--- start of Material for this task ---
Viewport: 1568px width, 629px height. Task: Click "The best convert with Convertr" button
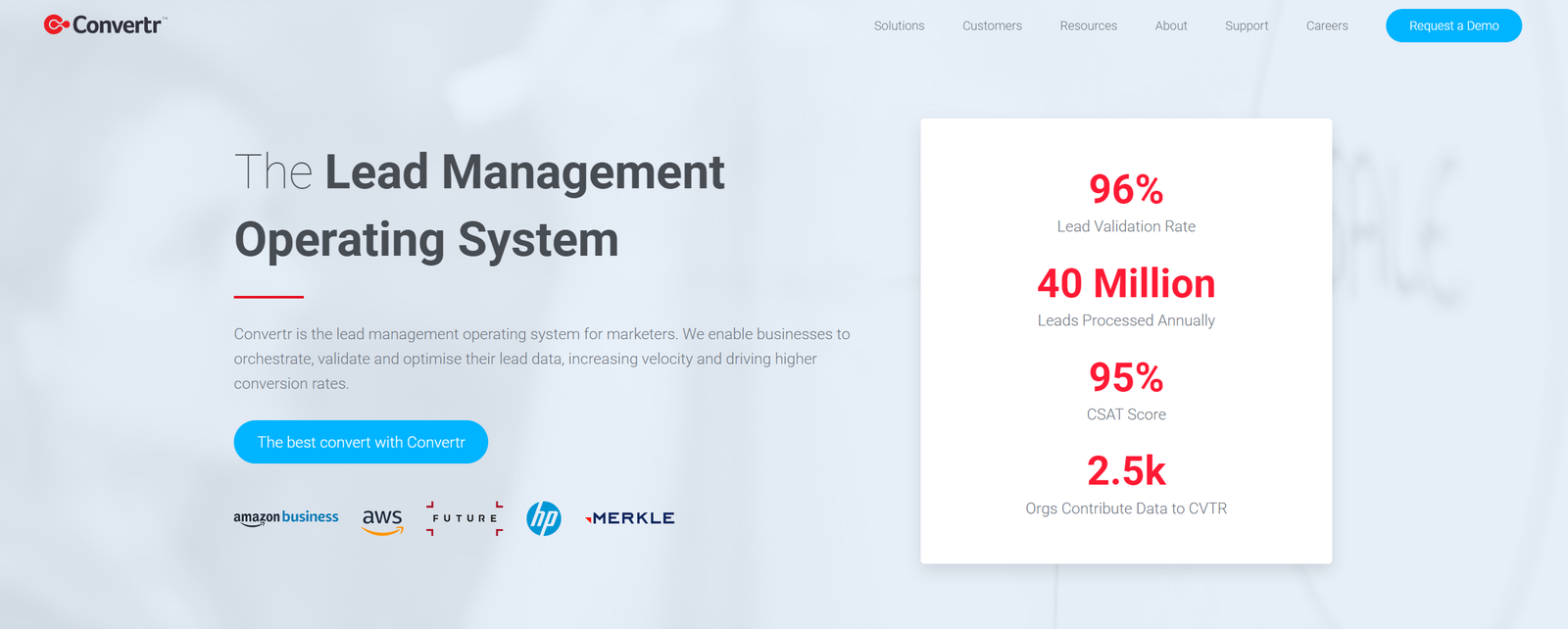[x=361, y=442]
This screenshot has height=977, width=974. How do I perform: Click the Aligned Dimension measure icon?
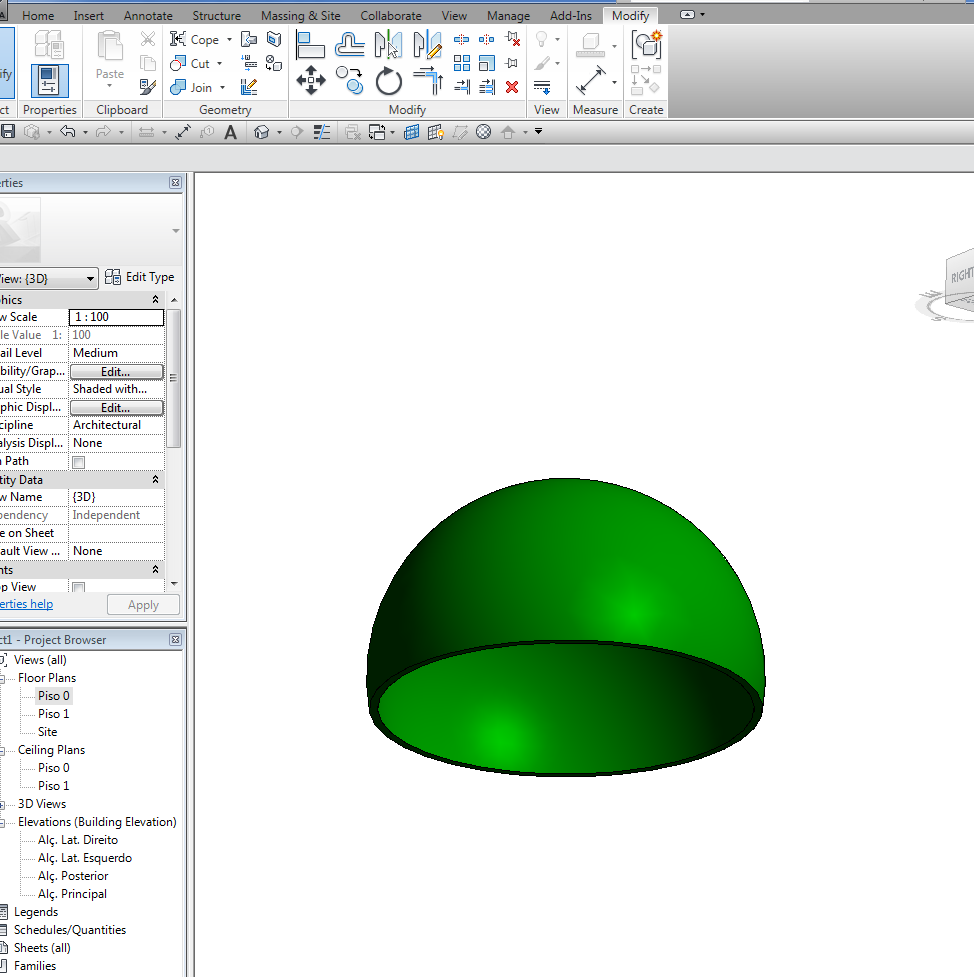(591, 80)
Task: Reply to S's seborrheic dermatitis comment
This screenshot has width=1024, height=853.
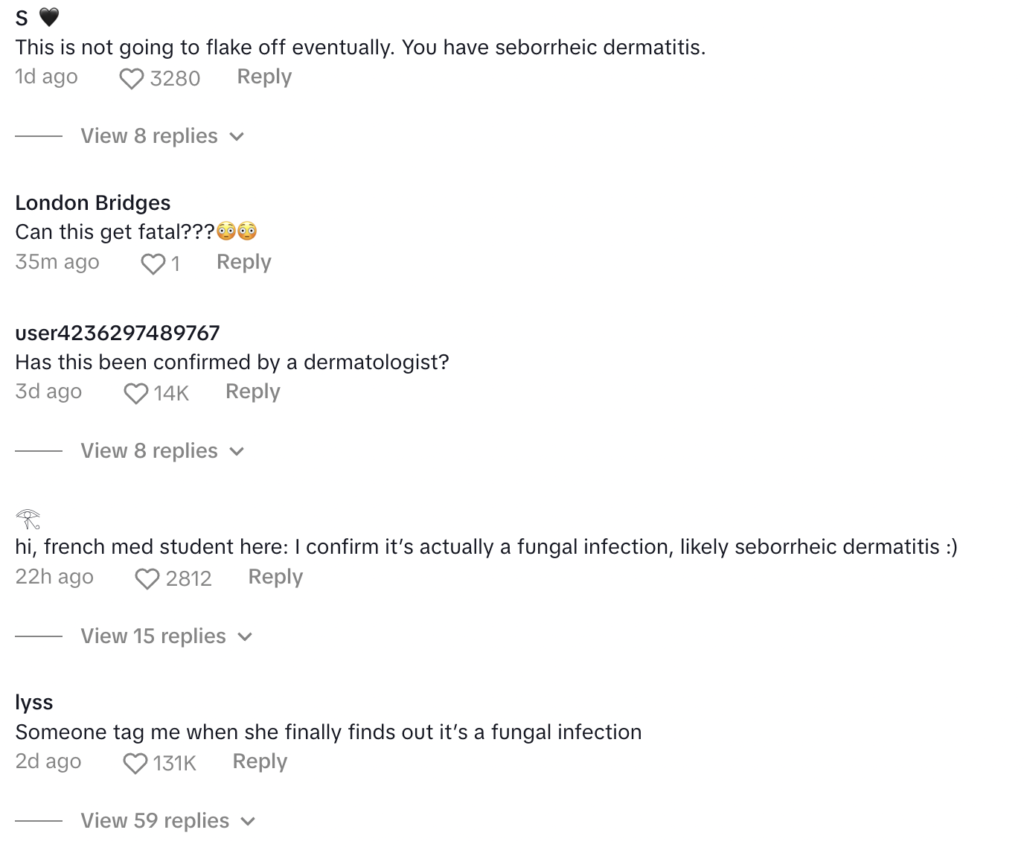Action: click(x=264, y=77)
--- end of Material for this task ---
Lay out the records as a numbered list, covering the stretch from the line containing "Task: Reply to" through the end of the records. Leave out blank lines and pictures.

1. Task: Reply to S's seborrheic dermatitis comment
2. This screenshot has width=1024, height=853.
3. Action: click(x=264, y=77)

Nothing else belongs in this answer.